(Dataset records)
● ● ● ● ●
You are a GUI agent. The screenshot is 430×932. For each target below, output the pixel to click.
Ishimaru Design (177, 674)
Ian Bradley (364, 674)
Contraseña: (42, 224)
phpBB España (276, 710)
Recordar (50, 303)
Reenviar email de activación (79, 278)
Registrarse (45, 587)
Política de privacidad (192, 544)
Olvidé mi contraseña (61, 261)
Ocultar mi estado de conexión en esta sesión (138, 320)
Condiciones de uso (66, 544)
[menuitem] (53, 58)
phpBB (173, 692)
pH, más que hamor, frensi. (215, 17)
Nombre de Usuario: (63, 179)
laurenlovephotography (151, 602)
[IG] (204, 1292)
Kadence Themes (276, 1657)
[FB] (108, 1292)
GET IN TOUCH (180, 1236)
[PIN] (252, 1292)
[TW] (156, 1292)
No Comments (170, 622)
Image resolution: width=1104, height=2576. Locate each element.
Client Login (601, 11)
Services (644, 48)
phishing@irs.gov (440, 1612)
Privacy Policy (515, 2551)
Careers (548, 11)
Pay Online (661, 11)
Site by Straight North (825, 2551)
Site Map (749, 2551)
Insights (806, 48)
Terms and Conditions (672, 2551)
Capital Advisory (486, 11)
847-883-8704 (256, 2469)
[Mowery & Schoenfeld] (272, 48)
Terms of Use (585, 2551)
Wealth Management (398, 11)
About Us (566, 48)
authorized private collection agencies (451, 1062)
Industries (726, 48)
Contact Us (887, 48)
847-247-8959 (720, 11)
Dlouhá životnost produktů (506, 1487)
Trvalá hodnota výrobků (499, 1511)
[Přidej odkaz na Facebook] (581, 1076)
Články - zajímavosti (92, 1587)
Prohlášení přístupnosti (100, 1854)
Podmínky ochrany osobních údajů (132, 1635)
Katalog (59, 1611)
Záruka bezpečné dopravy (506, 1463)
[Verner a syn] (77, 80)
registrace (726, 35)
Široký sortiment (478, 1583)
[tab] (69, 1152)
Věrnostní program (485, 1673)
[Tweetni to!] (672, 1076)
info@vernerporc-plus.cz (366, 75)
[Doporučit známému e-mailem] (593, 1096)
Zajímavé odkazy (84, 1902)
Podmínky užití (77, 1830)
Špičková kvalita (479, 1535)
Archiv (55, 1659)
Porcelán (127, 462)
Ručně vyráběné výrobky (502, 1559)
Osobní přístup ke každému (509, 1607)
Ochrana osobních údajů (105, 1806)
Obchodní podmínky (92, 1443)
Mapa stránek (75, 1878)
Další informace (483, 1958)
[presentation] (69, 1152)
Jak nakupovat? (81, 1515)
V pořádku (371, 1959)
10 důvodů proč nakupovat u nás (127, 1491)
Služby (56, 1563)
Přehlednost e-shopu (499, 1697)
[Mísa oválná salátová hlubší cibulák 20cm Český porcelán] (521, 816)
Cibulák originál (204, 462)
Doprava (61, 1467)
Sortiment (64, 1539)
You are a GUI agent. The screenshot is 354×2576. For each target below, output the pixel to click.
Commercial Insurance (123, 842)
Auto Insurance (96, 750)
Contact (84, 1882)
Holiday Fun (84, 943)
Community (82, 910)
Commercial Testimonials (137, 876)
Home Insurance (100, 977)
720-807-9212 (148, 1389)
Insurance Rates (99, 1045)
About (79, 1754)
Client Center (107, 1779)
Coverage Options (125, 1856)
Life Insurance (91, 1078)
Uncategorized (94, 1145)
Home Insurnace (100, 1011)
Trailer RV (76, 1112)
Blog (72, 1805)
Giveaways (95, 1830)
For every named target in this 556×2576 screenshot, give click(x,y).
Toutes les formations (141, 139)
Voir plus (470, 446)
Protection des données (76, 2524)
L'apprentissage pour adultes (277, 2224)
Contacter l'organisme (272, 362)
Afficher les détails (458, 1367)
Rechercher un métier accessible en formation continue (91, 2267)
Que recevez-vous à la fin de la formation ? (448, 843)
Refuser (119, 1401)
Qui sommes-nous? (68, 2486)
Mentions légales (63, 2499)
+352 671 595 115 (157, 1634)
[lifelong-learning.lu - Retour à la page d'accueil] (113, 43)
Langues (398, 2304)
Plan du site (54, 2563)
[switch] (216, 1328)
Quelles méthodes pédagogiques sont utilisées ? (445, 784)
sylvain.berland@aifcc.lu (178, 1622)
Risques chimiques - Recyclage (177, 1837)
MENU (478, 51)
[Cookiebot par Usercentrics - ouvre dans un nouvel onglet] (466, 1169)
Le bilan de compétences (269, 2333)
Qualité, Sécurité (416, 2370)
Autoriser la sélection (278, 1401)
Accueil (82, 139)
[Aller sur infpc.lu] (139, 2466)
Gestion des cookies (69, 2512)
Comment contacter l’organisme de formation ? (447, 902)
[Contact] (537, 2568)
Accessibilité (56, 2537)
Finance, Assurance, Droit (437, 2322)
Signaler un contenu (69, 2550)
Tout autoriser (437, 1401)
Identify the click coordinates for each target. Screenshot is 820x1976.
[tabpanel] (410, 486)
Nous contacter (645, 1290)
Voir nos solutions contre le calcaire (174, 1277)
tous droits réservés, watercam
● ● ● ● ●
Above are the records; copy exactly the lines from the line with "phpBB (173, 692)" through the line with "[TW] (156, 1292)", both included.

phpBB (173, 692)
pH, más que hamor, frensi. (215, 17)
Nombre de Usuario: (63, 179)
laurenlovephotography (151, 602)
[IG] (204, 1292)
Kadence Themes (276, 1657)
[FB] (108, 1292)
GET IN TOUCH (180, 1236)
[PIN] (252, 1292)
[TW] (156, 1292)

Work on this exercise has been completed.